President Obama offered a new line of reasoning for hiking taxes on the rich on Thursday, saying at the National Prayer Breakfast that his policy proposals are shaped by his religious beliefs.

Obama said that as a person who has been “extraordinarily blessed,” he is willing to give up some of the tax breaks he enjoys because doing so makes economic, and religious sense.

“For me as a Christian, it also coincides with Jesus’s teaching that for unto whom much is given, much shall be required,” Obama said, quoting the Gospel of Luke.

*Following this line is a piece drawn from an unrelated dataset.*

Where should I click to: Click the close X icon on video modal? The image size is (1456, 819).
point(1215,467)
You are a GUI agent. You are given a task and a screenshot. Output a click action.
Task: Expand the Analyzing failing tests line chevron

I’ll admit upfront that I believe raising taxes is a terrible idea. It’s even worse of an idea in economy that just now seems recovering from an severe downturn, a point that the Congressional Budget Office recently echoed. But President Obama’s invocation of Jesus and religion to push tax hikes is sickening and it makes him no different from someone like Rick Santorum, who frequently uses his faith to justify authoritarian social policies.
A related quote from PJ O'Rourke, as well as links to two other posts on this same topic, here.

11 comments:

  1. I find it ironic that the same president who avoided attending his first prayer breakfast now attends and quotes scripture. Who does he think he is fooling?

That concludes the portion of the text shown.